This phase II trial studies the effects, good and bad, of using everolimus along with sorafenib versus sorafenib alone in treating patients with thyroid cancer that has spread to other places in the body (advanced) or cannot be removed by surgery (unresectable) and has not responded to treatment with radioactive iodine (refractory). Sorafenib and everolimus may stop the growth of tumor cells by blocking some of the enzymes needed for cell growth. The addition of everolimus to sorafenib may cause more shrinkage of thyroid cancer and may prevent it from growing but it could also cause more side effects than sorafenib alone. It is not yet known whether this treatment with sorafenib and everolimus is better, the same, or worse than sorafenib alone.

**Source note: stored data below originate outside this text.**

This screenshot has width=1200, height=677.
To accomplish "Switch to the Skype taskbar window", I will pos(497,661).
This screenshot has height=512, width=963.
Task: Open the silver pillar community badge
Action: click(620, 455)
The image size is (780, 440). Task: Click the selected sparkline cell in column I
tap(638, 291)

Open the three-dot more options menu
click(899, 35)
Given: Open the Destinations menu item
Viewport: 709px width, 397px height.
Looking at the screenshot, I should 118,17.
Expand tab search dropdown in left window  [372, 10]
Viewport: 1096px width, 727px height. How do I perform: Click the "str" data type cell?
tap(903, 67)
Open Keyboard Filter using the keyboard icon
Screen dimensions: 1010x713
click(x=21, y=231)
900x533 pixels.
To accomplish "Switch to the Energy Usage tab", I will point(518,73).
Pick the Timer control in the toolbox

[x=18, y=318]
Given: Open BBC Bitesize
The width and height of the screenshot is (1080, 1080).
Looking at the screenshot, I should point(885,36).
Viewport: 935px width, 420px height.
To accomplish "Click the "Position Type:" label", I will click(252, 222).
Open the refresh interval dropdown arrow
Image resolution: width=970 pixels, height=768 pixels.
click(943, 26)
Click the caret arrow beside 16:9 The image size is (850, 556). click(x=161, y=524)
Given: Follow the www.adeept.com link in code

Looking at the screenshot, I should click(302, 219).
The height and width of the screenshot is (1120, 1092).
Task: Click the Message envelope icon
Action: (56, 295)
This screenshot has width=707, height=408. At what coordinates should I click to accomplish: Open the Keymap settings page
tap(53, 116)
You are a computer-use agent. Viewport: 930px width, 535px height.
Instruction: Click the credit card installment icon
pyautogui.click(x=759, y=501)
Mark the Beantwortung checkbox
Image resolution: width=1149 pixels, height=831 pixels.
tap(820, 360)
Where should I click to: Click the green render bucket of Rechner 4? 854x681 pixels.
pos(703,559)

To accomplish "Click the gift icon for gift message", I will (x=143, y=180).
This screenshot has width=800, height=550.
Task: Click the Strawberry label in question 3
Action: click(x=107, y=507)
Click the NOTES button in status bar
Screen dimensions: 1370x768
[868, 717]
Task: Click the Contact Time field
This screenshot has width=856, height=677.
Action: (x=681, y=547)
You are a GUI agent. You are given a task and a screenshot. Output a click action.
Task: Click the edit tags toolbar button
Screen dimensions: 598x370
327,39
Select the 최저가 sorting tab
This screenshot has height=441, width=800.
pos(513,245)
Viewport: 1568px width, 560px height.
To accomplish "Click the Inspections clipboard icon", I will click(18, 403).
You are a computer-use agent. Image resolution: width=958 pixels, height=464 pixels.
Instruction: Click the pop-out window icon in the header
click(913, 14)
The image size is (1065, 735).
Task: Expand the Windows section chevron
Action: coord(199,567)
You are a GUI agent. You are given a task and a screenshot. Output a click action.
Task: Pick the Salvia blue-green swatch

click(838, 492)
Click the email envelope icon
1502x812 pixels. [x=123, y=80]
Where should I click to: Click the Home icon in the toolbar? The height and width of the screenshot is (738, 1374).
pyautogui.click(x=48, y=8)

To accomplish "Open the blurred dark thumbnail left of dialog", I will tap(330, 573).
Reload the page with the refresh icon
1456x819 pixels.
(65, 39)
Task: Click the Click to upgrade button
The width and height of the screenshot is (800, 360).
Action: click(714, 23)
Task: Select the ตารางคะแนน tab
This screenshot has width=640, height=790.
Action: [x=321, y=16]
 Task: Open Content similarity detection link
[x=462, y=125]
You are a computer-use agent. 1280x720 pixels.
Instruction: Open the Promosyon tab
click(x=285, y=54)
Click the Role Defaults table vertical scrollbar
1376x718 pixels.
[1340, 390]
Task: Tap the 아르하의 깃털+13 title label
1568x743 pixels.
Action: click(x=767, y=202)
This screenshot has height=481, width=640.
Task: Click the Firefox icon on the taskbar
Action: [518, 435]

Study sponsor and potential other locations can be found on ClinicalTrials.gov for NCT02143726.
PRIMARY OBJECTIVE:
I. To compare the progression-free survival (PFS) between sorafenib tosylate (sorafenib) and everolimus versus (vs.) sorafenib alone in patients with radioactive iodine refractory Hurthle cell thyroid cancer.
SECONDARY OBJECTIVE:
I. To compare the confirmed response rate, overall survival (OS), and adverse event rates between sorafenib and everolimus vs. sorafenib alone.
OUTLINE: Patients are randomized to 1 of 2 treatment arms.
ARM I: Patients receive sorafenib tosylate orally (PO) twice daily (BID) on days 1-28. Cycles repeat every 28 days in the absence of disease progression or unacceptable toxicity. Patients with progressive disease may then receive everolimus PO once daily (QD) on days 1-28. Cycles repeat every 28 days in the absence of disease progression or unacceptable toxicity.
ARM II: Patients receive sorafenib tosylate as in Arm I and everolimus PO QD on days 1-28. Cycles repeat every 28 days in the absence of disease progression or unacceptable toxicity.
After completion of study treatment, patients are followed up at 2-6 weeks and then every 3-6 months for up to 5 years after registration.